After the game, she’d invited him over to her place, and he’d gone.
Margaret lived in a very nice condominium in the old Detweiler Hotel, which had been renovated and was now quite upscale. As promised, her air-conditioning was cool and efficient They’d talked and laughed and gotten to know each other.
He’d learned that she’d been divorced only six months before her wealthy husband had died, while they were both in their fifties. So, Margaret told him firmly, she was not technically a widow at all. There were no children or grandchildren. She’d been a college physics professor before retirement, liked to sail and travel, had her own money and a late-model Nissan.
They’d talked until quite late, enjoyed large dishes of her delicious ice cream and healthy slabs of her home-baked pound cake. In fact, a good chunk of that pound cake was upstairs, wrapped in foil on his dresser.
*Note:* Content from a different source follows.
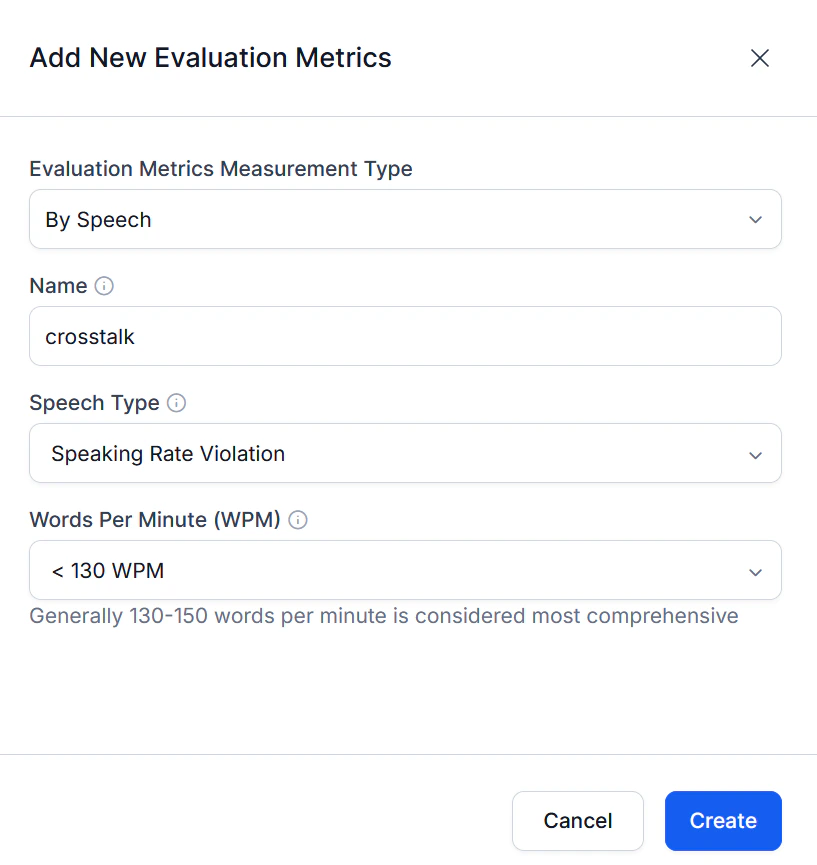Select the crosstalk name input field
The width and height of the screenshot is (817, 865).
[x=404, y=336]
He would have it for his late-afternoon treat.
“A friend?” Jackie said. “Like, a date?”
“It wasn’t a date, dammit,” Truman said. The eggs were cold and greasy, and his biscuit was burned on the bottom. “But what if it was? Anything wrong with that?”
“None of my business,” Jackie said. She went over to the coffee station and got the pot of coffee that had finished brewing. As a peace offering, she went in the kitchen and grabbed some biscuits that had just come out of the oven, and tucked Truman’s strawberry jam in the basket, covering it with a napkin.
When she got back to the table, Truman had his head buried in the sports section. She poured his coffee, but didn’t leave.